Energy problem of light interference

[liuxinhua]

During equal thickness interference, adjust the inclination of the two plates to expand the spacing of interference fringes to 10mm.

Then, if a light with a width of 5mm is used for equal thickness interference, whether an interference pattern will be observed, and the width of the interference pattern is less than the spacing of the interference fringes?

Move the light with a width of 5mm to present a bright fringe interference. The energy of the bright fringe will be greater than that of the light participating in the interference.

How can we reasonably explain this phenomenon?

 

[Ibix]

The energy of the bright fringe will be greater than that of the light participating in the interference.

How can we reasonably explain this phenomenon?

When you've come to an obviously absurd conclusion, it would be helpful to show us how you reached it. That way we can point out the problem in your reasoning, rather than simply reproducing a textbook explanation that you've presumably got access to anyway.

That said, the obvious guess is that you are using the output pattern from an input plane wave, which means an (approximately) infinitely wide beam, and assuming that it's the same for a narrow beam. If that's not the case, I suggest you post your analysis and we can see what's going on.

 

[vanhees71]

Intensity is not the energy but the energy density. There's no contradiction with energy conservation in electromagnetic theory, because as any reasonable Poincare invariant field theory also classical electromagnetism energy is conserved due to temporal translation invariance. Any conclusion that claims otherwise must thus be wrong.

So from where did you get the wrong statement about the relation between intensity and energy? I'd not use the corresponding source any further or read it as an exercise to find all the mistakes and misconceptions in it. That can help to really understand a subject very well, but of course you have to learn it first from good sources!

 

[liuxinhua]

The problem is derived from the derivation in the textbook. I didn't do the experiment. After discovering the contradiction, I don't know whether the explanation in the textbook is completely correct.
I don't think a 5mm wide slit should be a narrow slit.

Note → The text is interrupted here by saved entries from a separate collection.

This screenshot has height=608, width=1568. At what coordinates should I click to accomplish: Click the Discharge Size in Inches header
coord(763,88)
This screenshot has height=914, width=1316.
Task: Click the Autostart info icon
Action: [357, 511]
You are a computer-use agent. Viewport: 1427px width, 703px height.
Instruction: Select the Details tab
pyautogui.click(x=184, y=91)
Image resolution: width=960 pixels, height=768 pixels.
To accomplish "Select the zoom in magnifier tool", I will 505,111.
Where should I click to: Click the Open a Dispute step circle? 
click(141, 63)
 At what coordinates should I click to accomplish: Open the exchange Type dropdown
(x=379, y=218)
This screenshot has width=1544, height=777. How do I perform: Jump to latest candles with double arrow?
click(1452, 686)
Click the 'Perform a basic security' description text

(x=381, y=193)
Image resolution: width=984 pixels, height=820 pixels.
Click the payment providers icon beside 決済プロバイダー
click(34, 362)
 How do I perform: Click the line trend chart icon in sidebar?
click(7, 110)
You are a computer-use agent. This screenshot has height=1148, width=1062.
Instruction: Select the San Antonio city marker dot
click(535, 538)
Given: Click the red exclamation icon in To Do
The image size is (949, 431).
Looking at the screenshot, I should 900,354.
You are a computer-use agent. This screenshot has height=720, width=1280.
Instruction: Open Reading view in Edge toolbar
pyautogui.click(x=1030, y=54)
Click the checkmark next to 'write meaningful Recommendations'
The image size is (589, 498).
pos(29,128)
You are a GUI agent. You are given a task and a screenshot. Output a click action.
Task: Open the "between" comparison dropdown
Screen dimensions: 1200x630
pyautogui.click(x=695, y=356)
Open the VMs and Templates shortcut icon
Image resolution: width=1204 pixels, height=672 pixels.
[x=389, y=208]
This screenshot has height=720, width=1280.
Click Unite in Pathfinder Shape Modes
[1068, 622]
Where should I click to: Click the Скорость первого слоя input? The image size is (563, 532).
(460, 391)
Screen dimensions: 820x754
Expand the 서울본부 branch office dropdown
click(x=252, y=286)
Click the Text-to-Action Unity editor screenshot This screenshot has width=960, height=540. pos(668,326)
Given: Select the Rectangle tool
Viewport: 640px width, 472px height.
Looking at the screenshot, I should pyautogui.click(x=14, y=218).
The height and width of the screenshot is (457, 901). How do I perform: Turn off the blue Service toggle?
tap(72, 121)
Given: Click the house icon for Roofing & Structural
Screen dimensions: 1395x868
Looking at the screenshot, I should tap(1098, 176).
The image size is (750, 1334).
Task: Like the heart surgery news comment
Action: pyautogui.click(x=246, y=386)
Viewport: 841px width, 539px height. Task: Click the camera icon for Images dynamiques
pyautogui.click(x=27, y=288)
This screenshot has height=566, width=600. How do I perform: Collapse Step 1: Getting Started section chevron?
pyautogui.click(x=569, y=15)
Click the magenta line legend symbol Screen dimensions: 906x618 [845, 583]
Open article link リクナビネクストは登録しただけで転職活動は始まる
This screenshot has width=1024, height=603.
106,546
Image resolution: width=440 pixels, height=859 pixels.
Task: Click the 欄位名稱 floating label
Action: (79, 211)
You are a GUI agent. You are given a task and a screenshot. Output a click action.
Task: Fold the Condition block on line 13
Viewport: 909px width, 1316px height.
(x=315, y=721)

My question is really, can light only with a width of one bright fringe, produce interference?

an (approximately) infinitely wide beam, and assuming that it's the same for a narrow beam.

 

[vanhees71]

You have to be more precise in your descriptions! You have to precisely describe the complete physical situation. Of course to get diffraction fringes in, say, a double-slit experiment, you need a sufficiently coherent light source which "illuminates" both slits.

 

[Ibix]

My question is really, can light only with a width of one bright fringe, produce interference?

One bright fringe from what input light? The interference pattern you get out will depend on what you put in, but you'll get some interference pattern from anything.

You still haven't shown us any helpful reasoning. "A derivation from a textbook" doesn't tell me what assumptions the textbook is making in its derivation. So I can only guess that it's deriving the interference pattern for a wide input beam, and you are considering a narrow input beam, assuming the output pattern is the same, and finding a contradiction. As I say, the output pattern depends on the input beam, specifically on its amplitude and phase structure.

 

[sophiecentaur]

Of course to get diffraction fringes in, say, a double-slit experiment, you need a sufficiently coherent light source which "illuminates" both slits.

You will always get a diffraction pattern, whatever the object is that blocks the light path. The simplest calculation assumes perfect coherence. How near your get to that result will depend on the coherence length. Unfortunately, the calculation involved is far more complicated than just doing a diffraction integration over the two finite slits (which, is, in turn more complicated than the simple max / min calculation for two thin slits). The basic interference pattern would only apply for a plane wave front hitting the screen with the slits normal to the plane of the screen.

If the OP has a problem interpreting the message he has got from his textbook then whatever message, the conservation of energy has to be the bottom line. We'd need to see details of the book work.

 

[Dale]

If the OP has a problem interpreting the message he has got from his textbook then whatever message, the conservation of energy has to be the bottom line. We'd need to see details of the book work.

Agreed, and since the OP has been asked to provide said details and has not been forthcoming then we will close this thread as there is nothing left to do.

@liuxinhua in the future please be more considerate in your posts. Try to provide complete information in the OP and when additional clarification is requested, please provide it.